-- Entries shown follows --

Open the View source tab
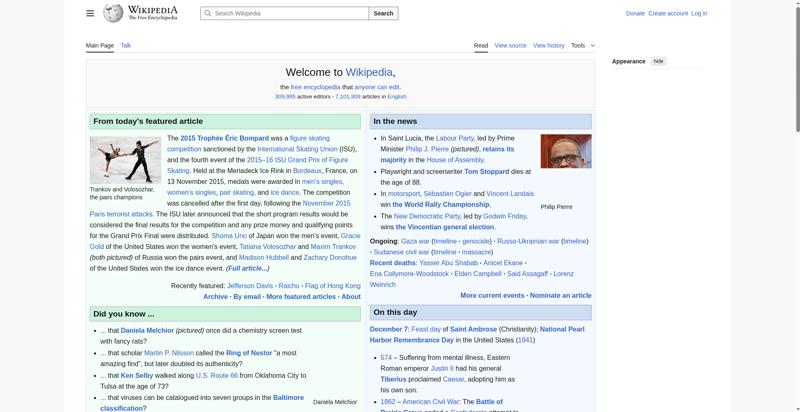This screenshot has height=412, width=800. [510, 45]
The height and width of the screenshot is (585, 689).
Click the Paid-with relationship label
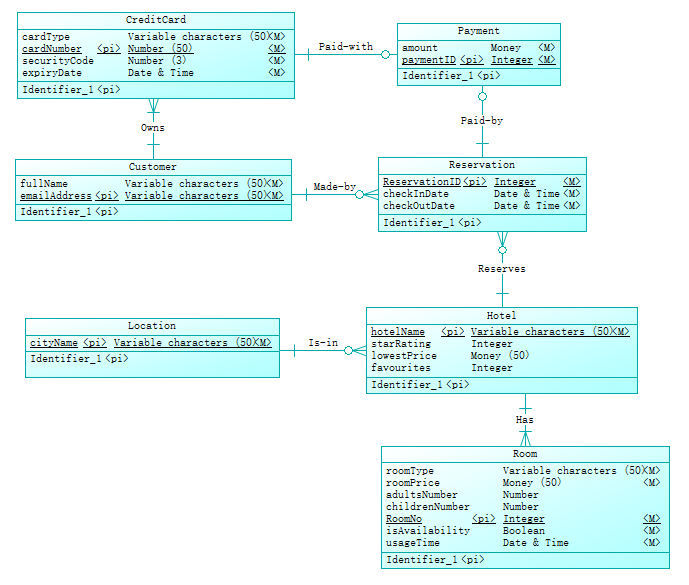click(x=345, y=47)
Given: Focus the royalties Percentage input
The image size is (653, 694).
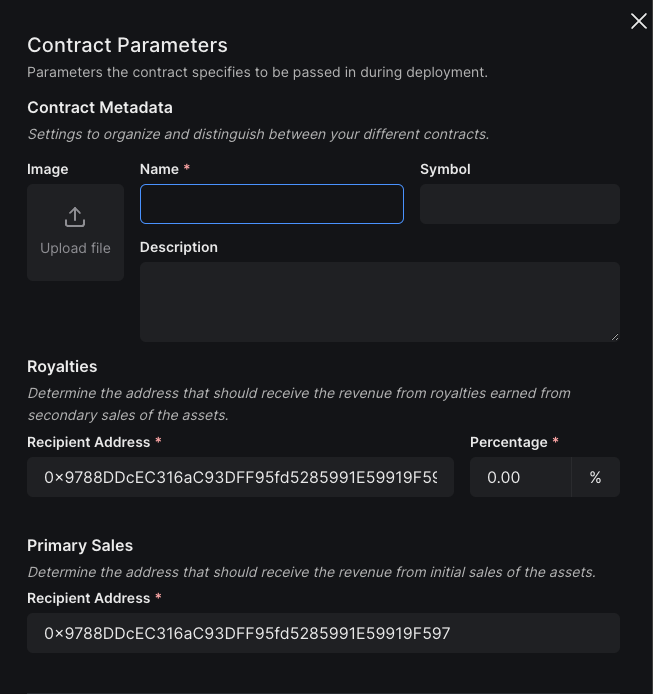Looking at the screenshot, I should (520, 478).
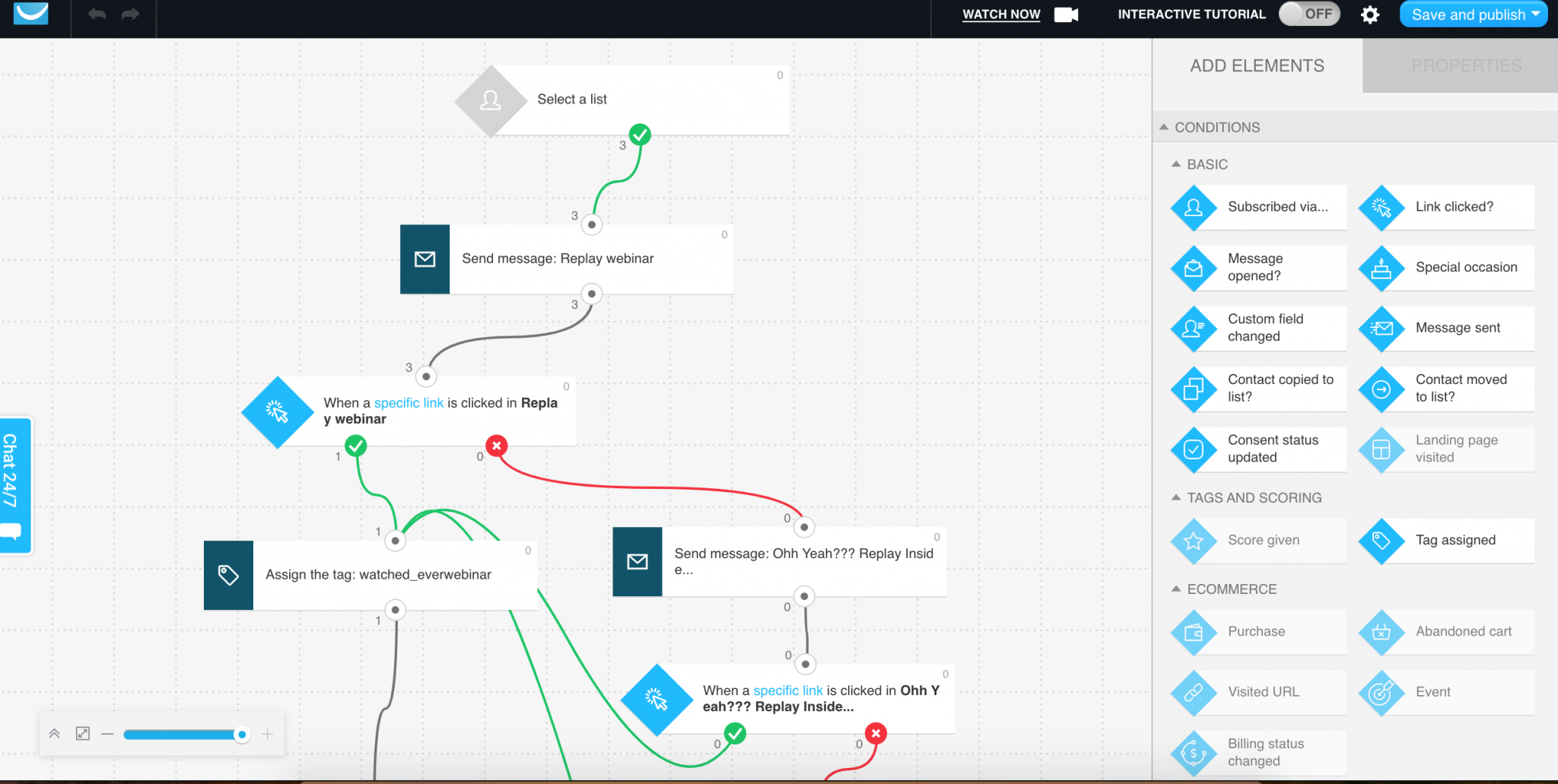Switch to the Properties tab
The height and width of the screenshot is (784, 1558).
[x=1466, y=66]
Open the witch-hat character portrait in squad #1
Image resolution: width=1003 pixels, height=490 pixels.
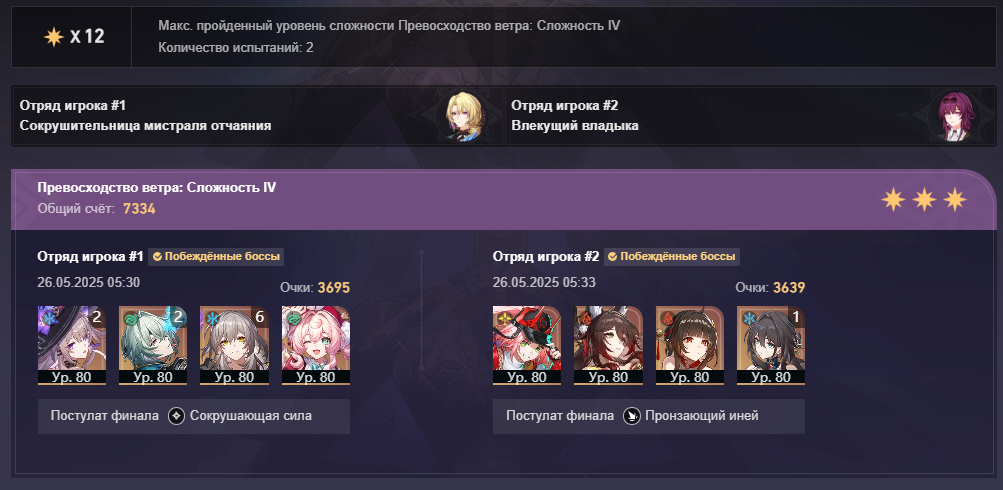point(72,345)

-- Entries shown concluded --

* Task
Would you print the whole listing exactly, omitting the pictures?

* Reply to the exercise
Open the View source tab
This screenshot has height=412, width=800. [510, 45]
The height and width of the screenshot is (585, 689).
Click the Paid-with relationship label
click(x=345, y=47)
Given: Focus the royalties Percentage input
The image size is (653, 694).
Looking at the screenshot, I should (520, 478).
Switch to the Properties tab
The height and width of the screenshot is (784, 1558).
[x=1466, y=66]
Open the witch-hat character portrait in squad #1
Image resolution: width=1003 pixels, height=490 pixels.
point(72,345)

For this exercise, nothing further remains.